[Begin Extracted text]

That's part of the power of the insult: unintended consequences.
Long before he was the editor of Vanity Fair, Graydon Carter founded and wrote for satirical magazine Spy.
It was a little like Private Eye, but glossier. Carter would regularly lampoon real estate mogul (and now presidential hopeful) Donald Trump, referring to him as a ‘short-fingered vulgarian’ amongst other insults when Trump appeared in print.
Carter hit a nerve. But perhaps not the nerve he expected to hit. Trump based part of his early presidential campaign on disputing the ‘short-fingered’ part of the barb, apparently fine with the ‘vulgarian’ part.
Despite the insult first running more than 25 years ago, Carter says: “To this day, I receive the occasional envelope from Trump. There is always a photo of him—generally a tear sheet from a magazine. On all of them he has circled his hand in gold Sharpie in a valiant effort to highlight the length of his fingers. I almost feel sorry for the poor fellow because, to me, the fingers still look abnormally stubby.”
Natrually there's a blog dedicated to his short fingers/hands.
We can learn two things from this. First - people don't like to be insulted. Even people with skin as thick as Donald Trump's. Secondly, they can hold it against you, as Trump has done for 25 years or more.
Insults and war
This story needs a little context.
Saddam Hussein was an opportunist. In 1980, a year after Iraq’s neighbour Iran staged a revolution and installed Ayatollah Khomeini as head of state, Hussein decided to invade his neighbour. On no particular pretext.
Politics worked in Saddam's favour. The US was deeply suspicious of the new Iranian regime so Iraq’s actions progressed without significant censure. His opportunism was misplaced, however. Iran galvanised under its new leader to face the Iraqi invasion and turned the war around.
The war ended in 1988, leaving both countries exhausted, bankrupt and with thousands dead.

[End Extracted text]

Tasks:
a. Say whether each statement agrees with the passage about insults, answering yes or no and quoting the deciding words of the passage: (i) Graydon Carter founded Spy before he edited Vanity Fair; (ii) Trump disputed the "vulgarian" part of Carter's insult; (iii) the war between Iraq and Iran ended in 1988.
b. Reproduce the stretch of the passage about insults from "That's part of" through "satirical magazine Spy.".

[Begin Dataset excerpts]

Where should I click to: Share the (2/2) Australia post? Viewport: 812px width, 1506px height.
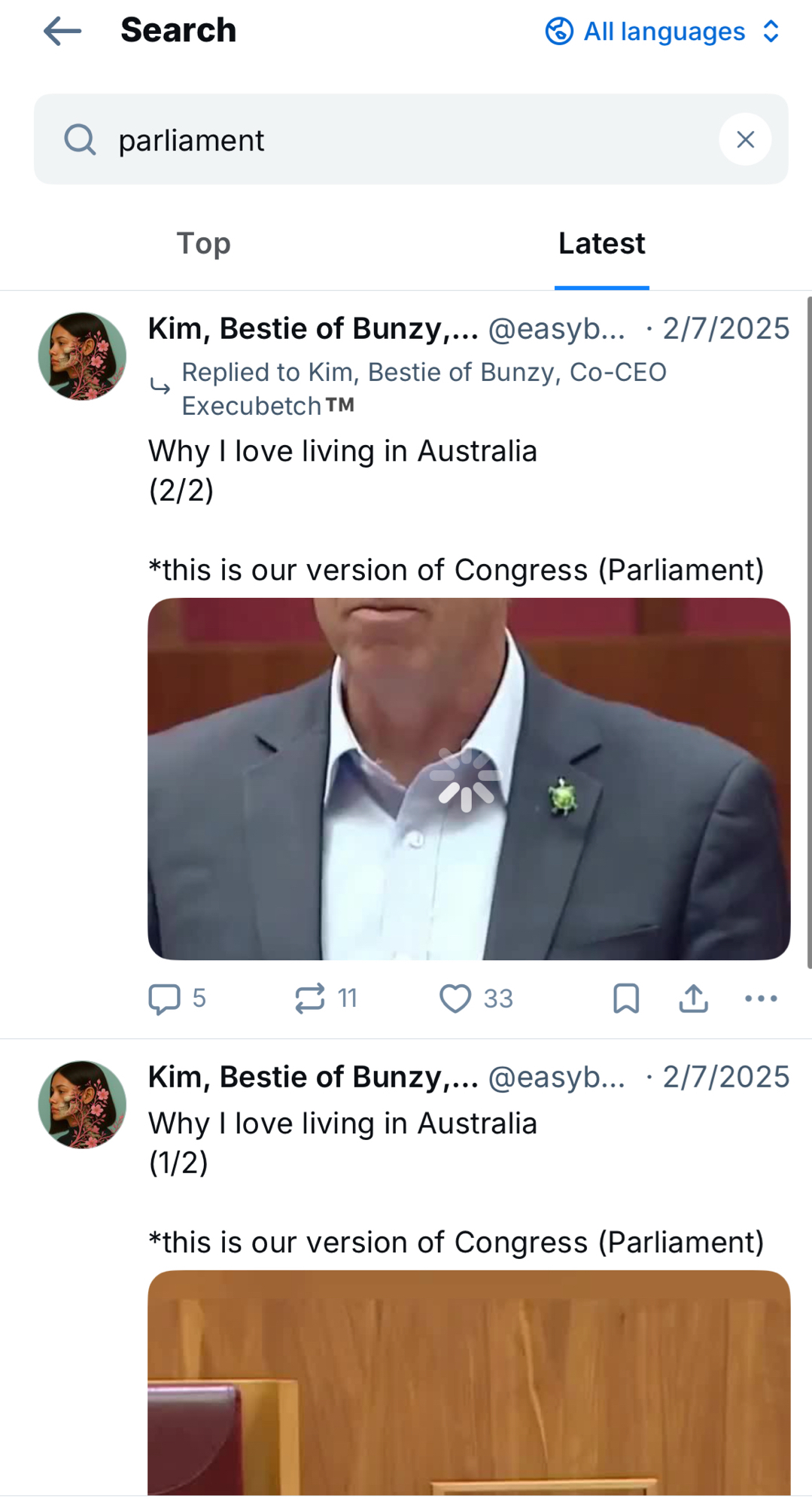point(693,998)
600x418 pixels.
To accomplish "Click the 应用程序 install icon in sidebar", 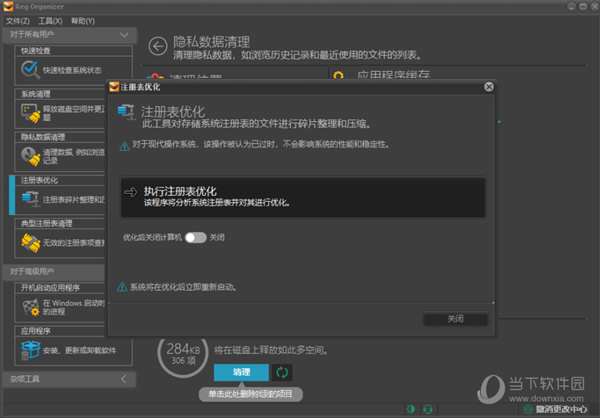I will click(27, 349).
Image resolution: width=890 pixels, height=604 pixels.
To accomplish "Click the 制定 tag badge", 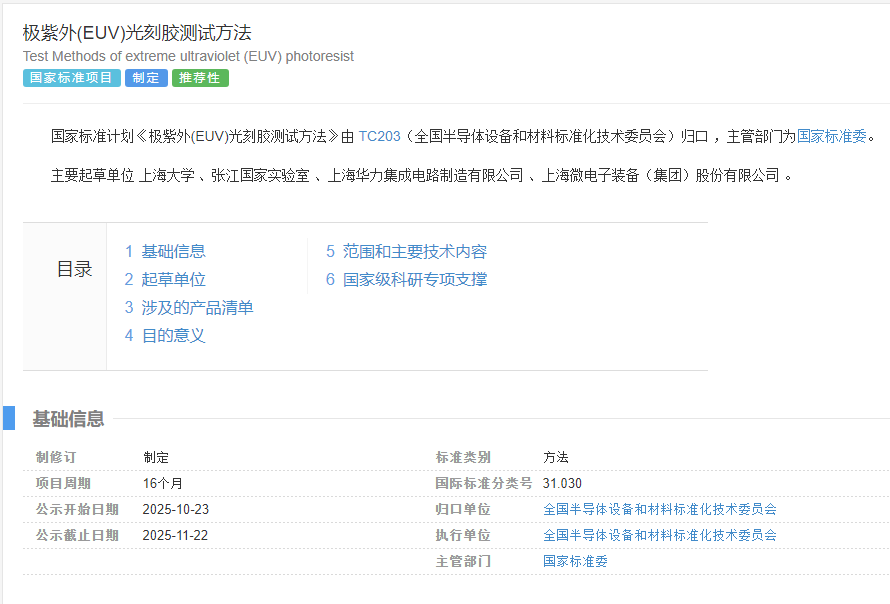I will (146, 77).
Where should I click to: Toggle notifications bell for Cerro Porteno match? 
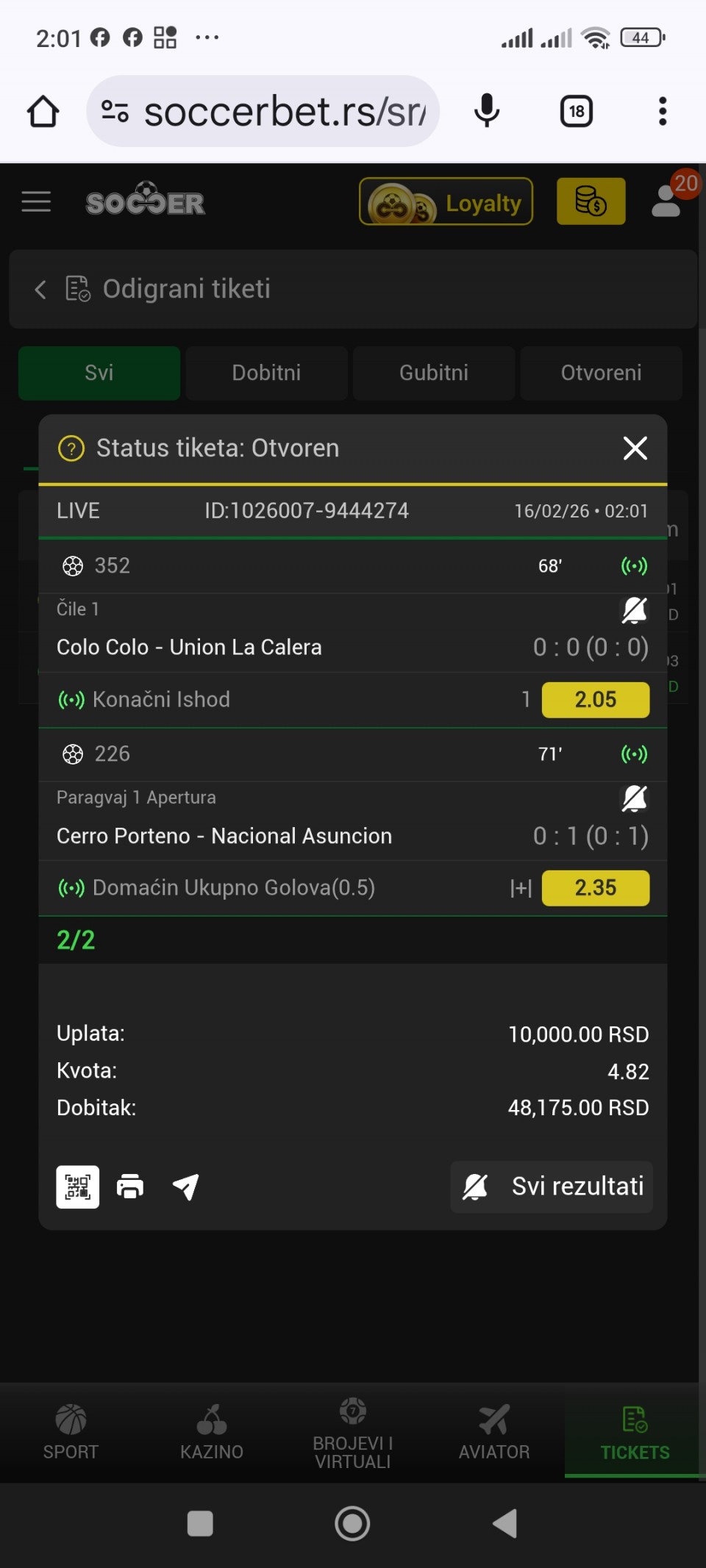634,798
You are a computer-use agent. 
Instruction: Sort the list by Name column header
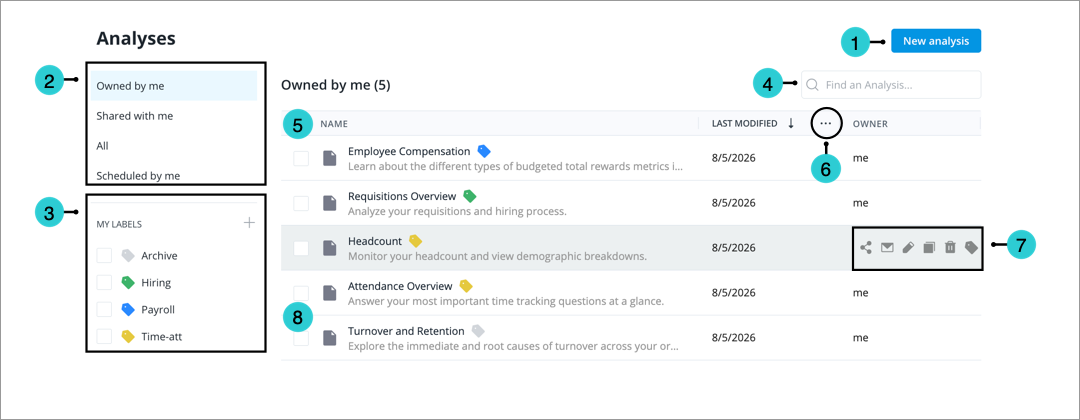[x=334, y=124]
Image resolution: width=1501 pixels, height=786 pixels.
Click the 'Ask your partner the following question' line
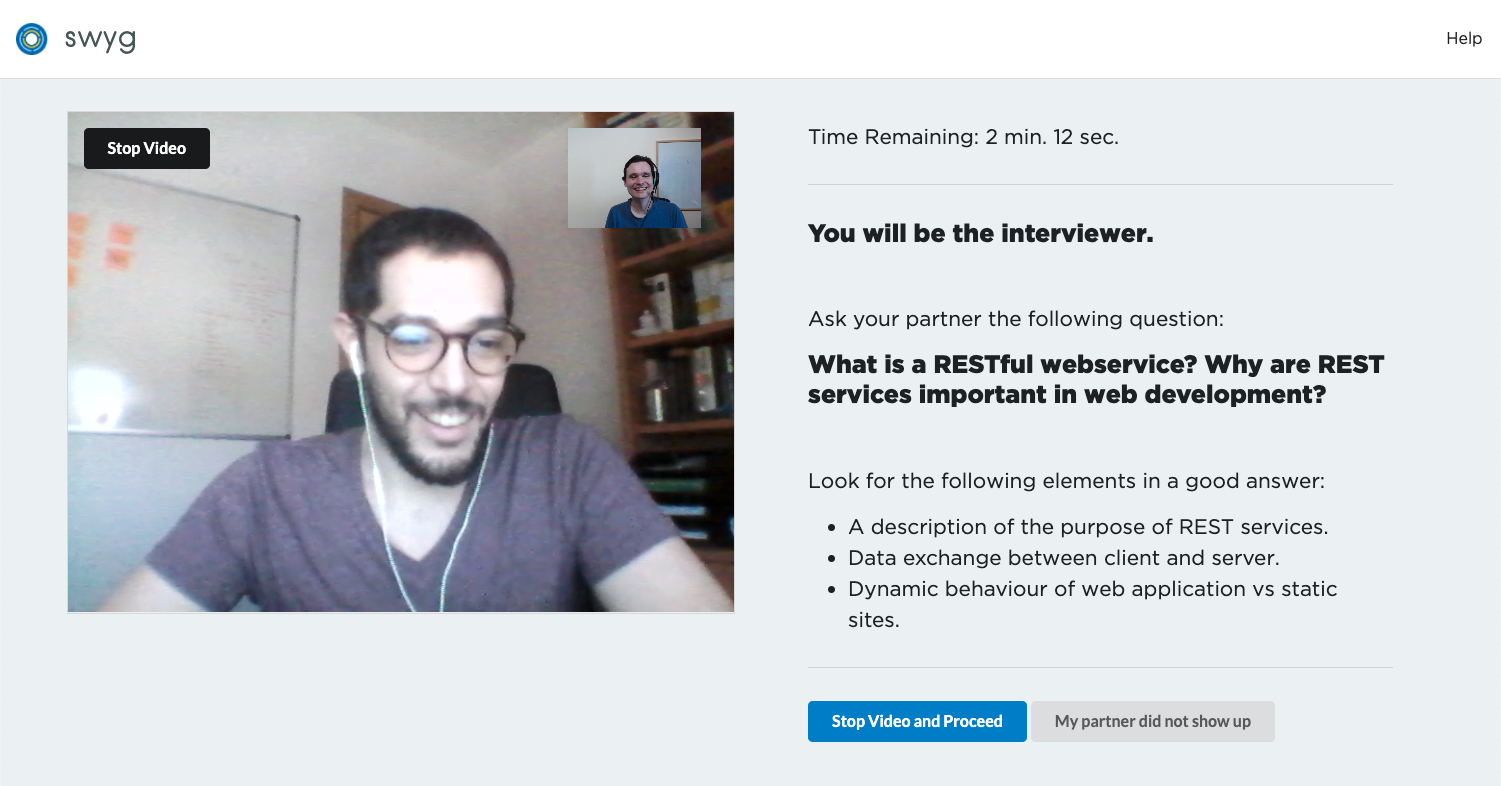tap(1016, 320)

[End Dataset excerpts]
[Begin Dataset excerpts]

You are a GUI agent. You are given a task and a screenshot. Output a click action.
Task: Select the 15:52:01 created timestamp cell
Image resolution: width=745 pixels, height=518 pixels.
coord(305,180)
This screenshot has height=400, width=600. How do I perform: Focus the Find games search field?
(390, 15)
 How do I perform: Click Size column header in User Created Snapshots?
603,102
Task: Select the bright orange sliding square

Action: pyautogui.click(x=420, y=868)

[End Dataset excerpts]

Responses for each task:
a.
(i) Yes: "Long before he was the editor of Vanity Fair, Graydon Carter founded and wrote for satirical magazine Spy."
(ii) No: "apparently fine with the ‘vulgarian’ part."
(iii) Yes: "The war ended in 1988"

b.
That's part of the power of the insult: unintended consequences.
Long before he was the editor of Vanity Fair, Graydon Carter founded and wrote for satirical magazine Spy.